* **Entries supplied**
********************
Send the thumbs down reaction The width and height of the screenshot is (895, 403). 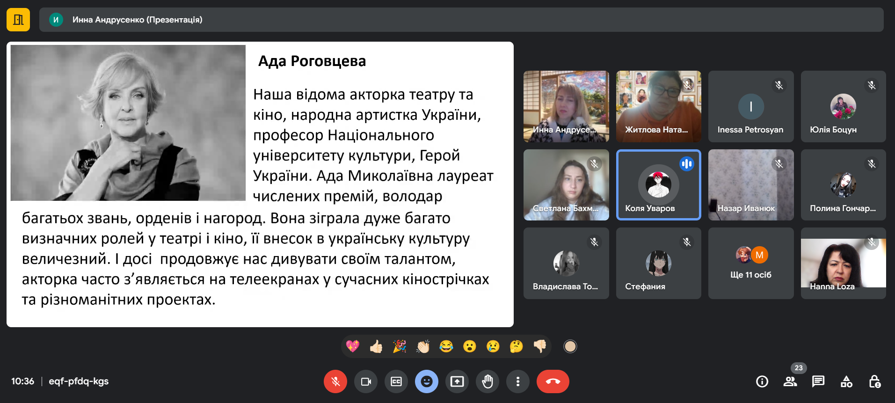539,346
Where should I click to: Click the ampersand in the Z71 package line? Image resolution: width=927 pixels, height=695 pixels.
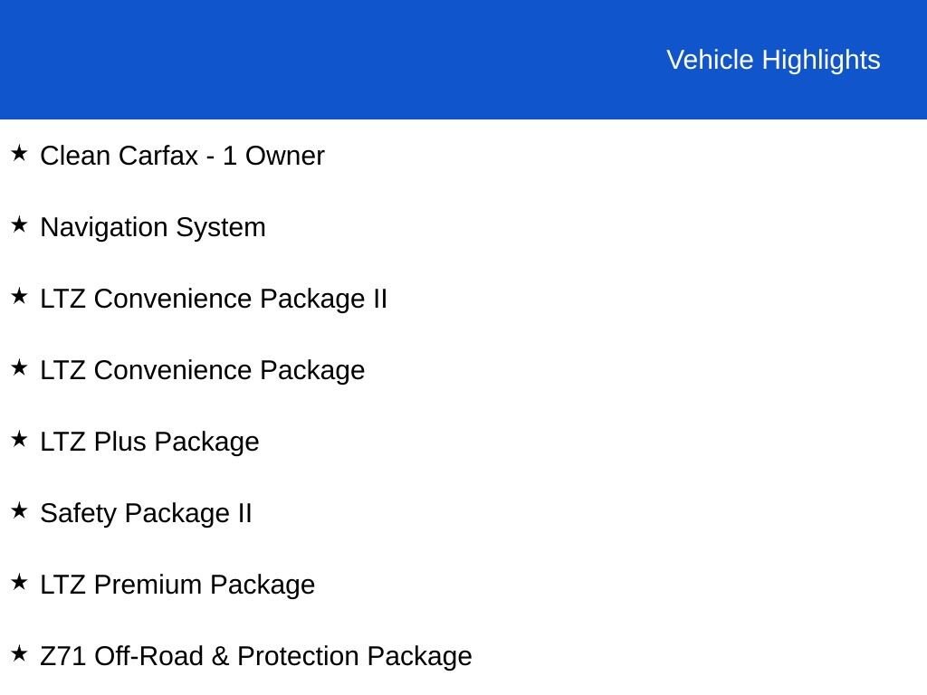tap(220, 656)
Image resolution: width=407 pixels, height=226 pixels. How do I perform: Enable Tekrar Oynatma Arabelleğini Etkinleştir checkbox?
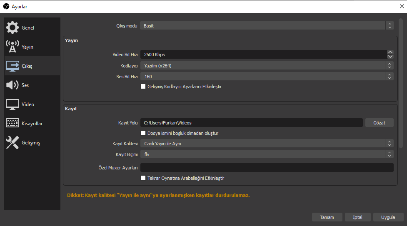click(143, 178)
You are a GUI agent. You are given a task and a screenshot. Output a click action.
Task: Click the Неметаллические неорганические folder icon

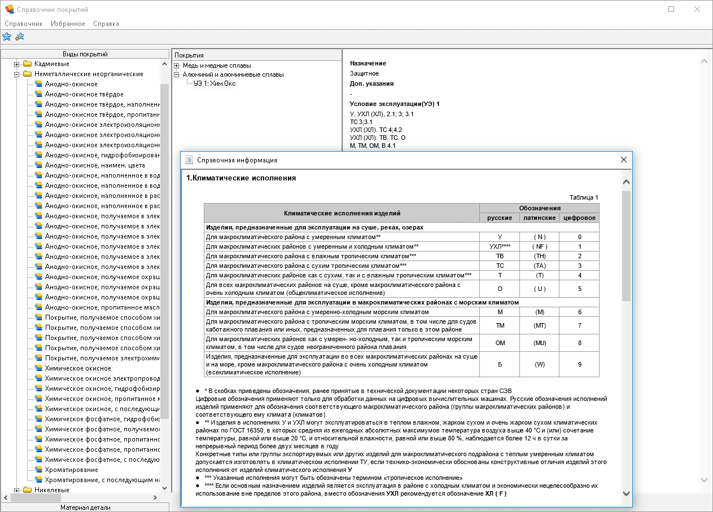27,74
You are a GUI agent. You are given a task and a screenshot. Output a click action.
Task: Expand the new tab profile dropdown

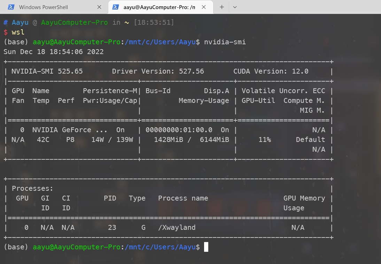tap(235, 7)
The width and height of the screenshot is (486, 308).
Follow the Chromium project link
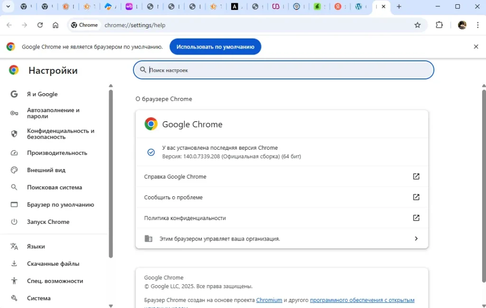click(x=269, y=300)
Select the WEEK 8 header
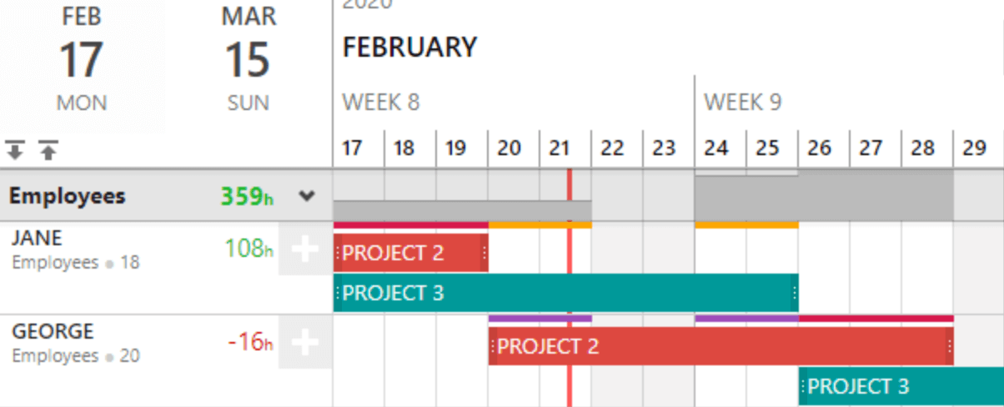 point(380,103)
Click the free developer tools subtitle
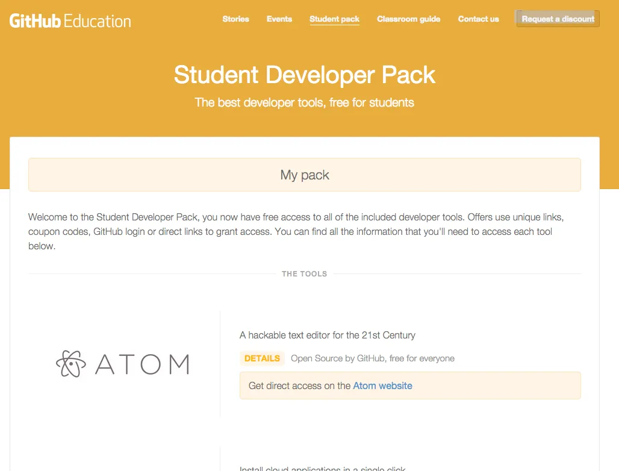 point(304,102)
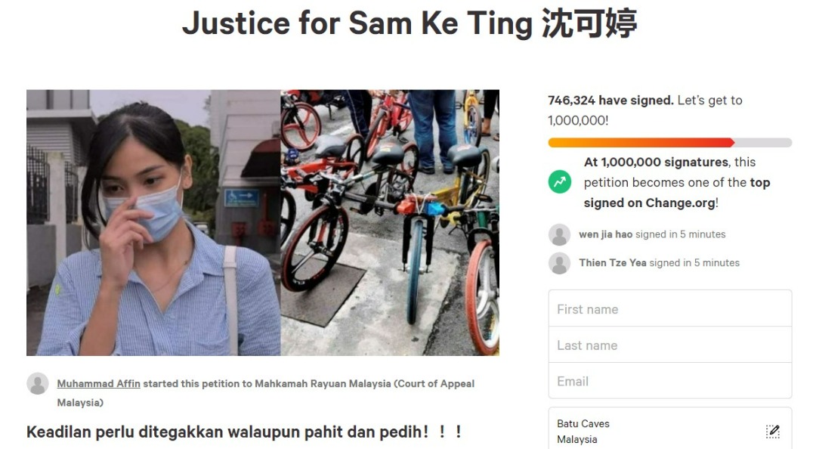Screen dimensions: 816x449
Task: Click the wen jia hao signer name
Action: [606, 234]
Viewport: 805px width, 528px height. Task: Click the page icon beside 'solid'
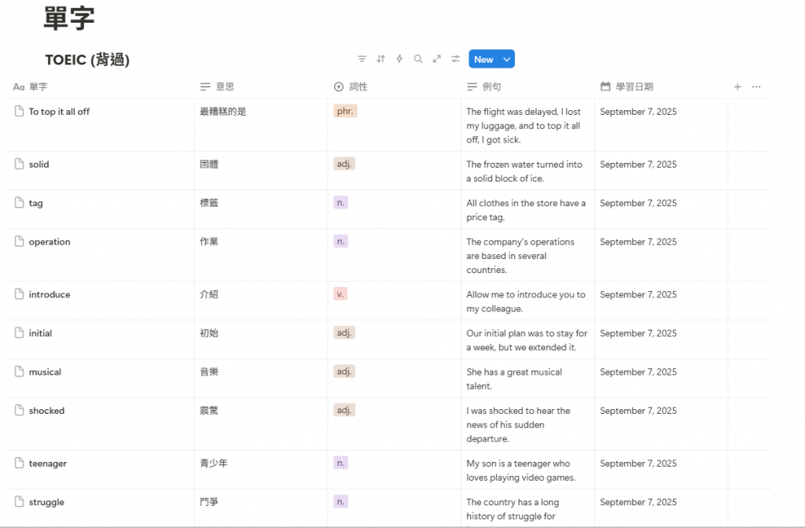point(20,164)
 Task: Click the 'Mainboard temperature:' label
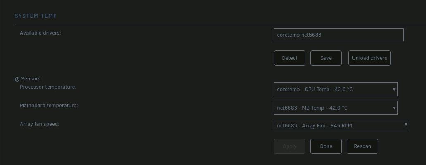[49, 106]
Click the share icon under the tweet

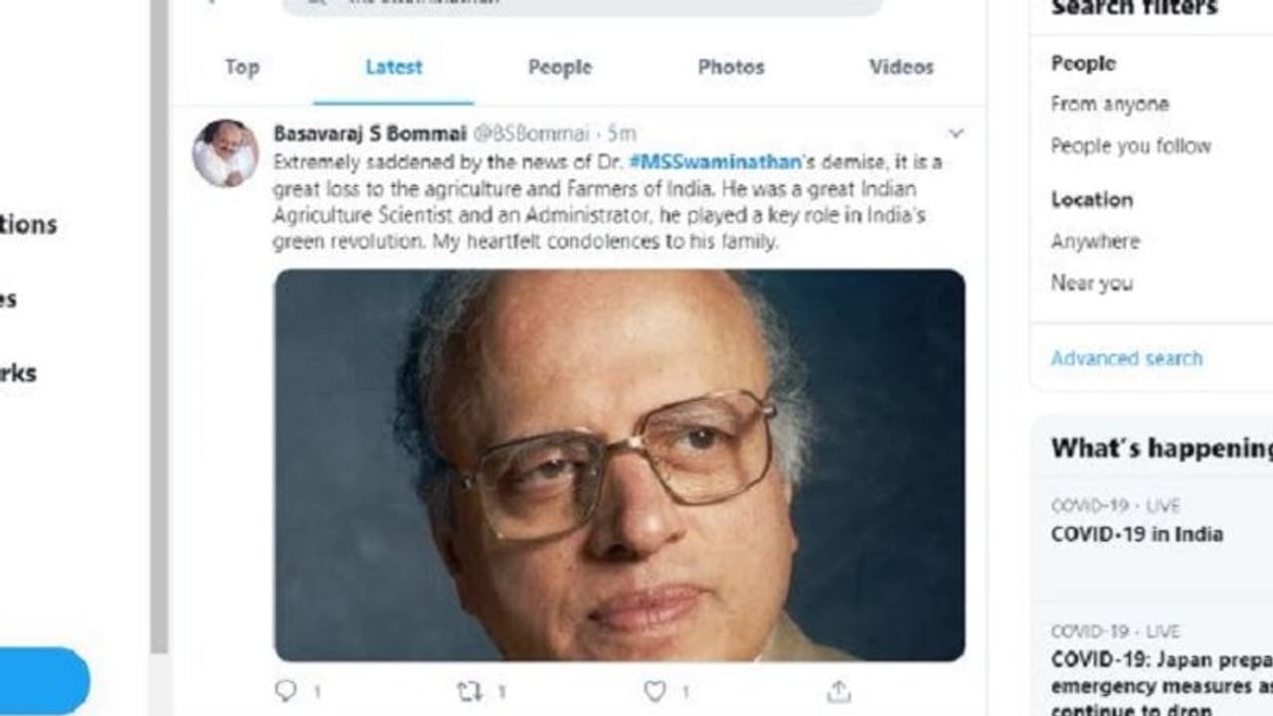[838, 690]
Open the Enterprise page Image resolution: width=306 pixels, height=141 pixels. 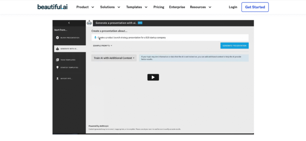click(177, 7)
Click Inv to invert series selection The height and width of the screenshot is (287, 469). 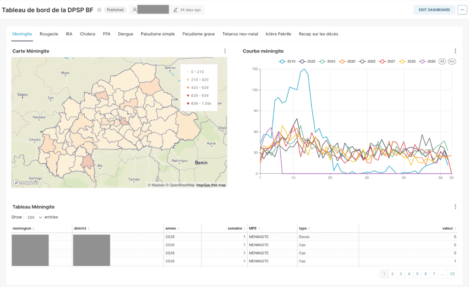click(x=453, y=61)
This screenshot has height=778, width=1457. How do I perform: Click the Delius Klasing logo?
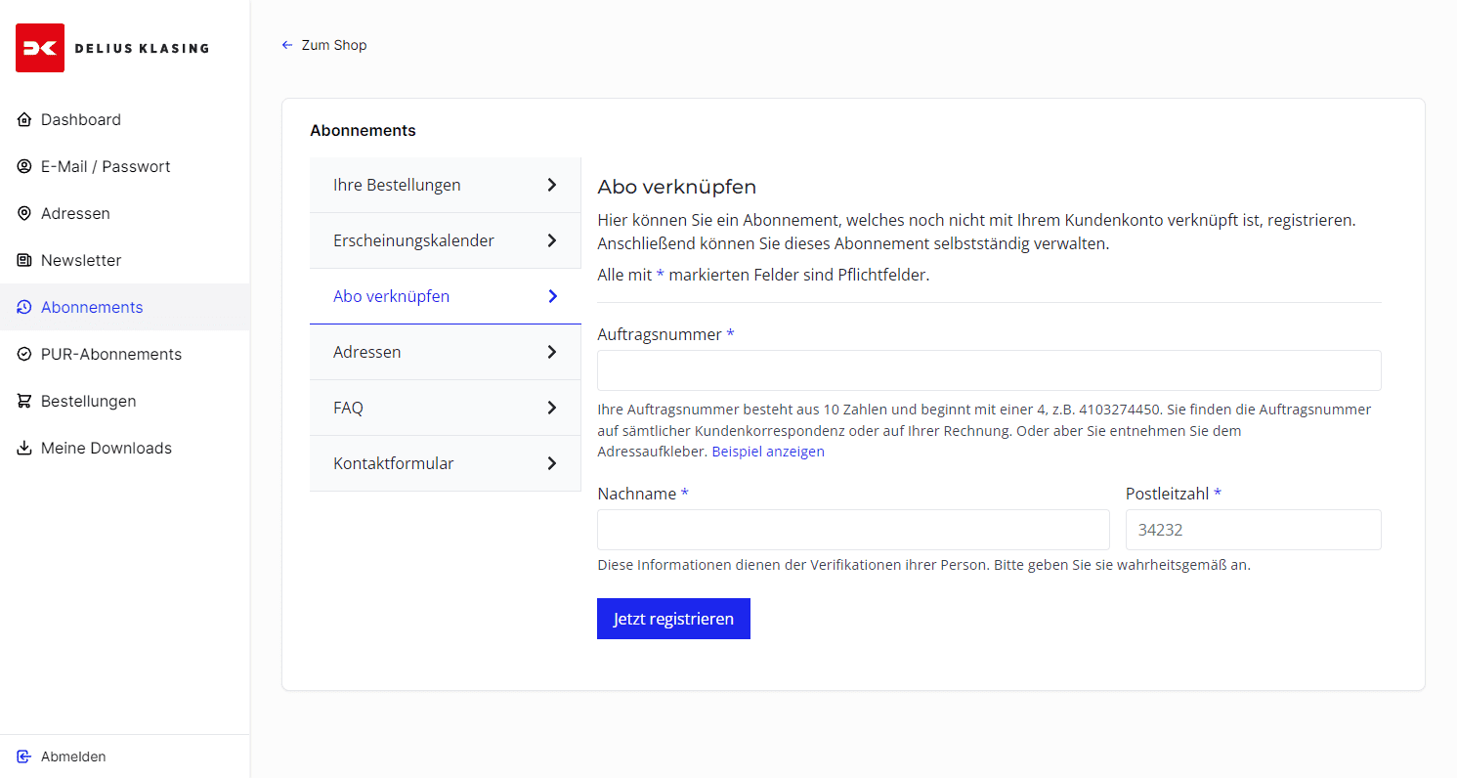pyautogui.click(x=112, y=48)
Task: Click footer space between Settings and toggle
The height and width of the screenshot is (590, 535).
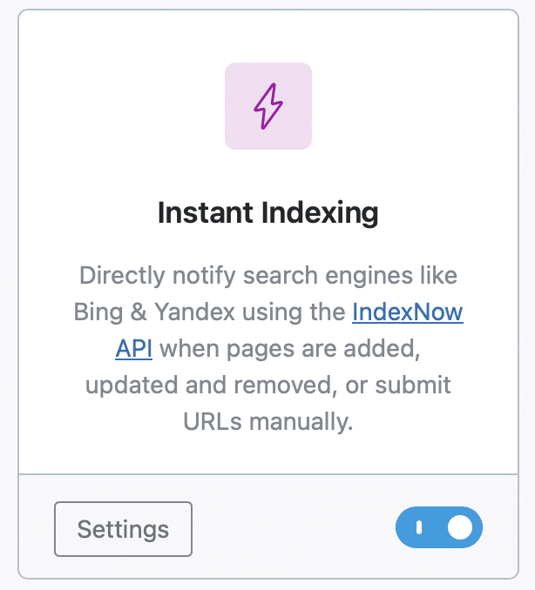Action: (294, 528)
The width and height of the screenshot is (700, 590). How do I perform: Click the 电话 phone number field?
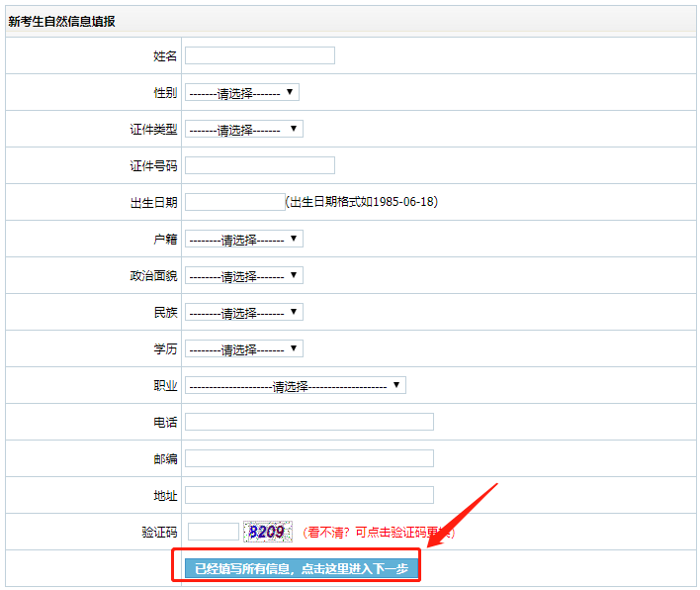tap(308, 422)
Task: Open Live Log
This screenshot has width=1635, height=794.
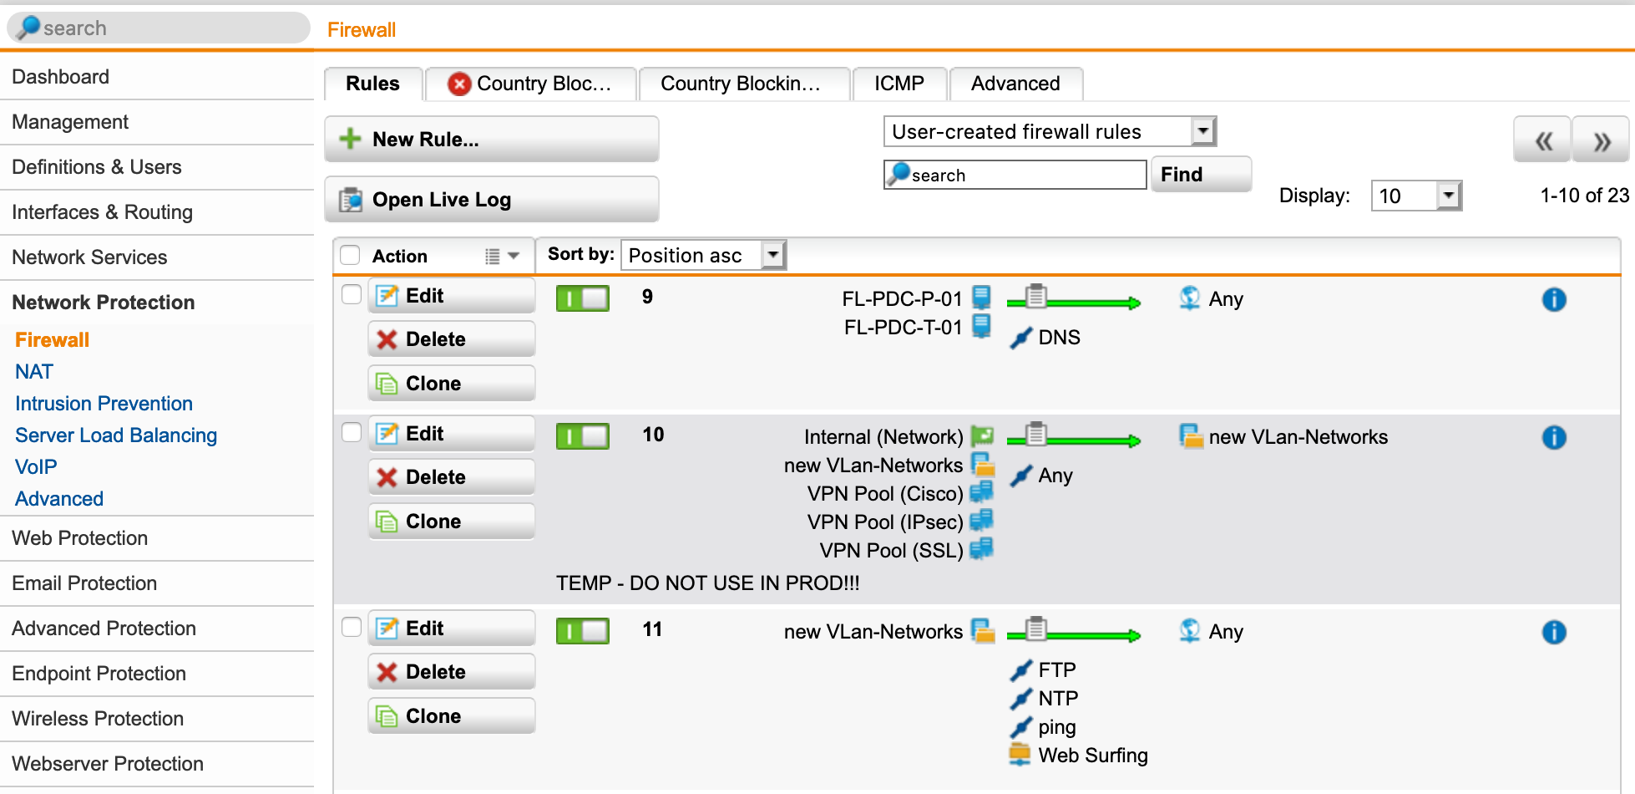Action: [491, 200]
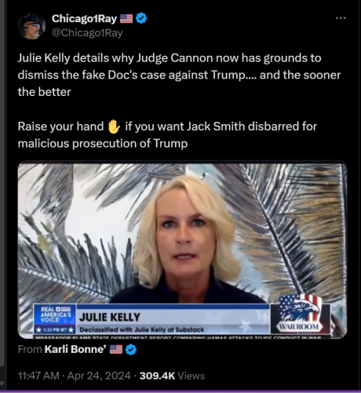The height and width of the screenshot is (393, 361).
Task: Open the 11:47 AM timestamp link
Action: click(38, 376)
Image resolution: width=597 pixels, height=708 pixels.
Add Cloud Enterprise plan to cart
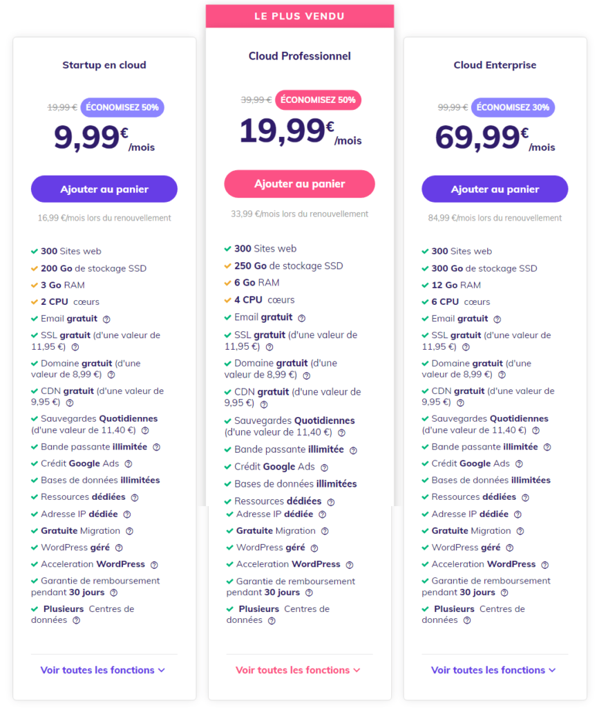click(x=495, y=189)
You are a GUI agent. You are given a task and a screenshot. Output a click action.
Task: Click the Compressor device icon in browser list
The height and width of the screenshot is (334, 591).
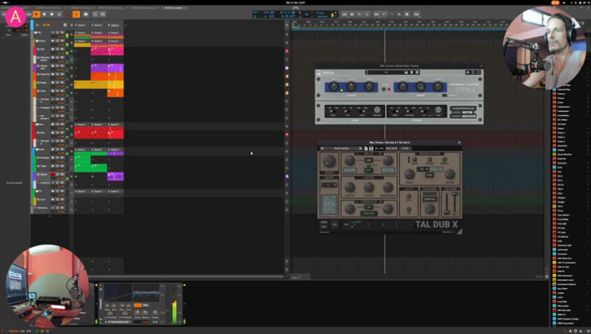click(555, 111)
********************
* **Your objective**
What you write must match, line for line, the records from the line containing "The height and width of the screenshot is (334, 591)." through the last line, with every picture left out.

* **Response**
The height and width of the screenshot is (334, 591).
click(555, 111)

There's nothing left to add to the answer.